Yamaha is working on a humanoid, motorcycle-riding robot that engineers say will use machine learning to one day ride better than a world champion human racer.
Dubbed Motobot, the autonomous robot is capable of steering and balancing a racing motorcycle. Riding an unmodified bike, the robot – and its creators -- are being challenged to outrace Italian professional motorcycle racer Valentino Rossi, one of the most successful motorcycle racers in the world and the winner of nine Grand Prix World Championships.
For this year, Yamaha has set a goal of getting the Motobot to corner the bike, run a slalom course and reach speeds of 62 mph.
According to the company, engineers expect that by 2017, they'll figure out what they need to do to make the robot a better racer than any human. They also hope Motobot will be riding at a top speed of 124 mph by then.
Ultimately, Yamaha hopes to use the technology behind the motorcycle-riding robot to advance its other robotics projects and to develop new products.

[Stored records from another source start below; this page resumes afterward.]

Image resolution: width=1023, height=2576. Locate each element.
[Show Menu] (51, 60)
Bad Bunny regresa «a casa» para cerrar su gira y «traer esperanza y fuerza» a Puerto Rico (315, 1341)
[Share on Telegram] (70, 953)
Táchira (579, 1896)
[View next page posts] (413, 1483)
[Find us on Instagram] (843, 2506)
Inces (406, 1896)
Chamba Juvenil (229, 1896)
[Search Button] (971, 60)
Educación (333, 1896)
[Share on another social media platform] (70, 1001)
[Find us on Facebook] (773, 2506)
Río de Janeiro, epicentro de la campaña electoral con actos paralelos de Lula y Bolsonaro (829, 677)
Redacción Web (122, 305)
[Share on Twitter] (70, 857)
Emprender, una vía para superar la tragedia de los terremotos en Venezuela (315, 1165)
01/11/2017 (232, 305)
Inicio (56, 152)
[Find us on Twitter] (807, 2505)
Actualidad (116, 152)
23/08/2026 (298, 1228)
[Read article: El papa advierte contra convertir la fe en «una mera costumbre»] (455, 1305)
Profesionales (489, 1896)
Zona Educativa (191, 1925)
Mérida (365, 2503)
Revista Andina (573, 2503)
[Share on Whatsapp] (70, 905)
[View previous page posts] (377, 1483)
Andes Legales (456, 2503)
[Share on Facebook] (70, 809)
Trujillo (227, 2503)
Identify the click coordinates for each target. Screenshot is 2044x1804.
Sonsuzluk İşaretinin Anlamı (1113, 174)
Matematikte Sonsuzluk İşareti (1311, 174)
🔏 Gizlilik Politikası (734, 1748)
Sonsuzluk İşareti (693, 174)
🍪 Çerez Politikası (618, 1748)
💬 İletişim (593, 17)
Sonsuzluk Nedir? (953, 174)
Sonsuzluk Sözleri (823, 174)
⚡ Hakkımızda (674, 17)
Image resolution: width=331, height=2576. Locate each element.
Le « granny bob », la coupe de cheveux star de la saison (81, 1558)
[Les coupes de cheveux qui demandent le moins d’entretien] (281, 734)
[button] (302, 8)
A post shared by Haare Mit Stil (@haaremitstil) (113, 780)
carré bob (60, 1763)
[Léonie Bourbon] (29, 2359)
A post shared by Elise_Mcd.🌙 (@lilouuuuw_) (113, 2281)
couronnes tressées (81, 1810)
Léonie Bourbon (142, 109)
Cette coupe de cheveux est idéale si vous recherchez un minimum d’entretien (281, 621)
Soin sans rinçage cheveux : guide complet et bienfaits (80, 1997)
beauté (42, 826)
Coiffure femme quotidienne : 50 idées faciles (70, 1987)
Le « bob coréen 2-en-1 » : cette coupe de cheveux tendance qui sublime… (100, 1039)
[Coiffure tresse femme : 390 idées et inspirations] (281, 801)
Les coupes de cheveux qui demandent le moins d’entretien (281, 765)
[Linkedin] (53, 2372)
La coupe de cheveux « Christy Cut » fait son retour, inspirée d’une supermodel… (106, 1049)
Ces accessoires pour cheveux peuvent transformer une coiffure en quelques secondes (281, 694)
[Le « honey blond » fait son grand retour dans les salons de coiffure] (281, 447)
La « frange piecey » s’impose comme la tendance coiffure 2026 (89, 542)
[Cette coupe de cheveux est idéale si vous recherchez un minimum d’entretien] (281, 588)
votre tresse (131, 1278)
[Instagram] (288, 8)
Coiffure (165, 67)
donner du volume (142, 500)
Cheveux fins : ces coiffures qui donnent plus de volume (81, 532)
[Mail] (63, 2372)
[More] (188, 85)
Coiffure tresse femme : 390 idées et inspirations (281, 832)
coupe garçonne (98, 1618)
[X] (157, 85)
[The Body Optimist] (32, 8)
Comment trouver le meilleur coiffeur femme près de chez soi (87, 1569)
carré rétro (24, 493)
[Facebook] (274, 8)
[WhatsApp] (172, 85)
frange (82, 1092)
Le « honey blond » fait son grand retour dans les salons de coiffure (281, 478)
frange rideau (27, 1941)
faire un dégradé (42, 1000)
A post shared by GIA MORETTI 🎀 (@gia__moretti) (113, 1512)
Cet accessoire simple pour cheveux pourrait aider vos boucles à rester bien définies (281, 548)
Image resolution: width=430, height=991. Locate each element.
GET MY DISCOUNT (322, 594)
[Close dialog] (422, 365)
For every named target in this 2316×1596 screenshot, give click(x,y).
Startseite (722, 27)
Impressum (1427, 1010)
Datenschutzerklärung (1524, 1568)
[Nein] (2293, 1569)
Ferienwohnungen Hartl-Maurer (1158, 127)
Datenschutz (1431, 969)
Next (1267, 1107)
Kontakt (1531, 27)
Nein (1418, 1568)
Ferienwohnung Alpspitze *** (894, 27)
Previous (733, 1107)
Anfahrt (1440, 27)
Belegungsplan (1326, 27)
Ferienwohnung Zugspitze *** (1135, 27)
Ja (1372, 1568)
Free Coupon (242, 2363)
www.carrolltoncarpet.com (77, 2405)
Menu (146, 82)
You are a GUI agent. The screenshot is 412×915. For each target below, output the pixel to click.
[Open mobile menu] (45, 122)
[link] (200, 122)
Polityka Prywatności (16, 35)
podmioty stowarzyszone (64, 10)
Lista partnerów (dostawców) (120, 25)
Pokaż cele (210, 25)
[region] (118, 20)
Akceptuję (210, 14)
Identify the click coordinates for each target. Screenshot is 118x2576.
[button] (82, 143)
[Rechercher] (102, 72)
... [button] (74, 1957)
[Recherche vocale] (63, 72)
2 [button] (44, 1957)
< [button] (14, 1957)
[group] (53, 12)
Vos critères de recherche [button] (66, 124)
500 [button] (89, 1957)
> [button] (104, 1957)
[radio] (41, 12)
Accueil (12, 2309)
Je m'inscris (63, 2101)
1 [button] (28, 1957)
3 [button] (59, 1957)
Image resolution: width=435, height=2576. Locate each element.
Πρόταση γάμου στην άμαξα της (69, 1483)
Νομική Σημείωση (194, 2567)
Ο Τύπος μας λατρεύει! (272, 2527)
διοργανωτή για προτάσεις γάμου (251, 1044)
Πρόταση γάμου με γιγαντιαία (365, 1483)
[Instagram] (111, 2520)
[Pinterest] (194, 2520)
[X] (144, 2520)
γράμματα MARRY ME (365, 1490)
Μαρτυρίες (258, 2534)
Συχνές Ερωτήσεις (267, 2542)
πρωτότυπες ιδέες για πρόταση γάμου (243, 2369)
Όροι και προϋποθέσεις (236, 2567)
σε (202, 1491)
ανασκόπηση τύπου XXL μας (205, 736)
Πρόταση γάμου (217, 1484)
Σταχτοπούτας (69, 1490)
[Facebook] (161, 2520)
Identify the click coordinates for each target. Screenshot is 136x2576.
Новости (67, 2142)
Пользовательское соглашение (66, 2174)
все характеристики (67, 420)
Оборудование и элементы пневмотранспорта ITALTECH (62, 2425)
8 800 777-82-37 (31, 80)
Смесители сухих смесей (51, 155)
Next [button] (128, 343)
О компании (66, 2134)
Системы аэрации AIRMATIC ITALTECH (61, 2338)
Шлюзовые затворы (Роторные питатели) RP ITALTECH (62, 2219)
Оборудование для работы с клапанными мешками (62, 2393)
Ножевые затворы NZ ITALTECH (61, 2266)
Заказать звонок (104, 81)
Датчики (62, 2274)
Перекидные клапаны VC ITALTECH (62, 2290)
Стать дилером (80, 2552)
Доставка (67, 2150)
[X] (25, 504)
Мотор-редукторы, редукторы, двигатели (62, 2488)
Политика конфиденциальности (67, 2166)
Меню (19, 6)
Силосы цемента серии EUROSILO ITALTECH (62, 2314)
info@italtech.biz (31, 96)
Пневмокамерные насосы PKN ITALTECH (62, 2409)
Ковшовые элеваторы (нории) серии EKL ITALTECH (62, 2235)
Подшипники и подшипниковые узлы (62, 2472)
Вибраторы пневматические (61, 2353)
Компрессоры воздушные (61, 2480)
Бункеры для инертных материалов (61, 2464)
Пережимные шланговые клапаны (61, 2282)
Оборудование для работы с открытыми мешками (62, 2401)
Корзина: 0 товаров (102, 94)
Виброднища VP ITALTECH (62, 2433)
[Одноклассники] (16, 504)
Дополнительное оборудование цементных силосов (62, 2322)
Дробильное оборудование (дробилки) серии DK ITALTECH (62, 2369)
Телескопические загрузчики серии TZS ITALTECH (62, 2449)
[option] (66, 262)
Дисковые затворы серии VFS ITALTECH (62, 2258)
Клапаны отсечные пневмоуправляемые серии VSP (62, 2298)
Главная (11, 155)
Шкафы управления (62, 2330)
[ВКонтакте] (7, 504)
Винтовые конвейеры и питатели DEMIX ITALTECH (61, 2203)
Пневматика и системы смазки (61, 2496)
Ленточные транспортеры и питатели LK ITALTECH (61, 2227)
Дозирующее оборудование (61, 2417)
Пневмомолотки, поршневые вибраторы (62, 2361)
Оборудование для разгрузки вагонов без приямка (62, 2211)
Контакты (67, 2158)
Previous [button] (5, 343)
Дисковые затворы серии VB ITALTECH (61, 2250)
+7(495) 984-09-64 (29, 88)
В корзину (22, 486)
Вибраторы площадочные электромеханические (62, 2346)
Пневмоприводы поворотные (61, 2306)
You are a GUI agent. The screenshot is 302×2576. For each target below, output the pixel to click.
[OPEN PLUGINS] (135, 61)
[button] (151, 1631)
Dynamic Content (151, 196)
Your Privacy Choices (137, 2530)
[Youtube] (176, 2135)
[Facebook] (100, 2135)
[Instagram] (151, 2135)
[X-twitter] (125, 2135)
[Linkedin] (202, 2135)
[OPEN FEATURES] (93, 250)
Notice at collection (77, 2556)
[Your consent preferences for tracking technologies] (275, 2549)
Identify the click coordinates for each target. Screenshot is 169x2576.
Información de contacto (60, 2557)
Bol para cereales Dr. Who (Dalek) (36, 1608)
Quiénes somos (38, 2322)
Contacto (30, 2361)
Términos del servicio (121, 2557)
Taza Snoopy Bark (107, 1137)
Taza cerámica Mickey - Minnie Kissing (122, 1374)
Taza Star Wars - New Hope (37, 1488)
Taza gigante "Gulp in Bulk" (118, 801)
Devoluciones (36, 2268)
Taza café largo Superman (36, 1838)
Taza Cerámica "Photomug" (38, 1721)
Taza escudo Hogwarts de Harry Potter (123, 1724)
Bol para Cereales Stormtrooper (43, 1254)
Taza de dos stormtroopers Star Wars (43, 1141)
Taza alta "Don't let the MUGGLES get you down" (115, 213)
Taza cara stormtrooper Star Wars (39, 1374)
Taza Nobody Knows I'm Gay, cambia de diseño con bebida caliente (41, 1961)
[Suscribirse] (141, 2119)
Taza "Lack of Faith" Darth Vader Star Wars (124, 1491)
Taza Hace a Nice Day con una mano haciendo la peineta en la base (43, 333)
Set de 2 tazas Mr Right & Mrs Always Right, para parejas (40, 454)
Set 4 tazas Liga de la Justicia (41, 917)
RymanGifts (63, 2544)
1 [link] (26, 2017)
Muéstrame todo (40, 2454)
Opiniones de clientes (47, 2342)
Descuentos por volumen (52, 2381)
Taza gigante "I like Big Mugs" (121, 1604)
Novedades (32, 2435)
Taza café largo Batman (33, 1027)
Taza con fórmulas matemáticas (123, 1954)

"Unlike the current methods used for automobile self-driving systems, which have progressed in recent years, the aim is for a humanoid robot to operate a vehicle unmodified for autonomous use," the company said on its website. "Based on data for vehicle speed, engine rpm, machine attitude, etc., Motobot will control its six actuators to autonomously operate the vehicle."
Motobot is designed to be able to autonomously control the bike's steering, throttle, front brake, rear brake, clutch and gearshift pedal. The robot will use machine learning, a GPS system and sensors to enable it to decide which are the best paths to take around the racetrack and the bike's limits so it can improve on its race times and efficiency.
Yamaha said the Motobot can be adapted to operate watercraft and snowmobiles.